- **WORK TASK**:
Extend the personal reflection on retirement and a stalled book project, starting after its final sentence.

Honestly, for me, retirement is nothing like I thought it might be.  I have always been a creature of purpose and planning.  I have a great education and lots of experience in areas really needed right now.  I am not a "sidelines" person.  I am having some real issues around not being able to do what I love and what has been my passion for nearly four decades of my life.

Honestly, my book dreams are in a barren space.  It hit me early this summer, after making a two-week trip to South Dakota for research and development of my thesis, that a week or two, here and there, will not suffice to do justice to this project.  The cost for that trip alone took two months to actually pay off.  I realized that, to do this without destroying a retirement income will take a grant or project income of some kind.  I had not prepared to face that inevitability.  Costs?  My best estimate is about $20K.  This is not easy for me to face for some reason.

- **GIVEN RECORDS**:
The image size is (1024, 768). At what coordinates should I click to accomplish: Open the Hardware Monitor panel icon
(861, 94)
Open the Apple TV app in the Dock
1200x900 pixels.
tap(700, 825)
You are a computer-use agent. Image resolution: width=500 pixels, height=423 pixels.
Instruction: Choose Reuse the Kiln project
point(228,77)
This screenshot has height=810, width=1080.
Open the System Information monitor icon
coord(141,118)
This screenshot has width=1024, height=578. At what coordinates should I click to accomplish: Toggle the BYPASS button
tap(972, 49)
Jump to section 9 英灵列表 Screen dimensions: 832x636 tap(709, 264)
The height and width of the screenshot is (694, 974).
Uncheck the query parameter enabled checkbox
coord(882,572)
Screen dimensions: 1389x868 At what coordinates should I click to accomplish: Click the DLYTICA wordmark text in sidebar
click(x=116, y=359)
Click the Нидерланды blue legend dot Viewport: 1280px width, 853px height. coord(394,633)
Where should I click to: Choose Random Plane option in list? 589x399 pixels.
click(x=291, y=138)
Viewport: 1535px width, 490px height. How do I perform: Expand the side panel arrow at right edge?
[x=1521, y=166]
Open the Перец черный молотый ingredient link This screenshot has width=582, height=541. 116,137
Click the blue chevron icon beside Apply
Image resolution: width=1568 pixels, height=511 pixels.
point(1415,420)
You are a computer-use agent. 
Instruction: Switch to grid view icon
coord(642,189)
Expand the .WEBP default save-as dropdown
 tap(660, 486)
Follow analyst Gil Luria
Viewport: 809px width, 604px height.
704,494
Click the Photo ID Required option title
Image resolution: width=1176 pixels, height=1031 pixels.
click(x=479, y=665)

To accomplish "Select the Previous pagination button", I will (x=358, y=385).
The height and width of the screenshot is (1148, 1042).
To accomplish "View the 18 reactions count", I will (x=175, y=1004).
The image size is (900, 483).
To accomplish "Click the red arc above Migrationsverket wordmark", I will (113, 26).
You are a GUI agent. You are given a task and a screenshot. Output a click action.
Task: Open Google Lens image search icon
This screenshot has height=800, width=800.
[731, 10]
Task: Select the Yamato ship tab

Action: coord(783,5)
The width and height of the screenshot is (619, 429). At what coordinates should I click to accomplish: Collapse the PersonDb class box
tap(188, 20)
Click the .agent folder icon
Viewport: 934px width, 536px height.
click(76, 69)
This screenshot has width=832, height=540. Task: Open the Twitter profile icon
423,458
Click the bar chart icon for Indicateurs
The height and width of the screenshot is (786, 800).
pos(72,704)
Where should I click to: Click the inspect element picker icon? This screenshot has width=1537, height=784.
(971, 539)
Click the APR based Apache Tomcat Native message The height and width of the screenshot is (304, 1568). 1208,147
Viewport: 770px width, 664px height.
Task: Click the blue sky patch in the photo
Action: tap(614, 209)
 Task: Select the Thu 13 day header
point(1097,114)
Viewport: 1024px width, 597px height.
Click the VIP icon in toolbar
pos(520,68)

- **ANSWER TO THIS EXERCISE**:
Honestly, there is one thing I have gotten used to.  That is being able to structure my own days.  You see, it's not that I don't have anything to do.  I can fill a day pretty easily...and not by doing "retired things" about which folks tend to fantasize.  I do a lot of research, which means a lot of reading.  I practice writing (welcome to blogdom).  I have several quiet projects that I am doing...very much like being a consultant, but unpaid and not really "official."  I have friends here who think I am could be, perhaps, more available.  In all of this, I can construct my calendar in ways that spread things out and allow for some quality reflection time in the midst of the projects.  No bells, buzzers, lines at the office door, or incessant phone call returns.  And, no night meetings!  This last thing is huge.  I'm not a night person.  I am a morning person.  Long, complex and sometimes intense parish night meetings never grew on me.  My dream meeting:  7:00am to 8:30am.  In all my years, I had one group willing to do that, and we got a whole lot done.

I have created a classification for how I am attempting to construct retirement.  It is called "Aimless Purpose."  Each day has a series of activities or projects that have clear objectives.  Outside of certain pre-set appointments (e.g. a doctor, getting the car serviced, someone who has made an appointment for meeting), that series of activities has maximum flexibility.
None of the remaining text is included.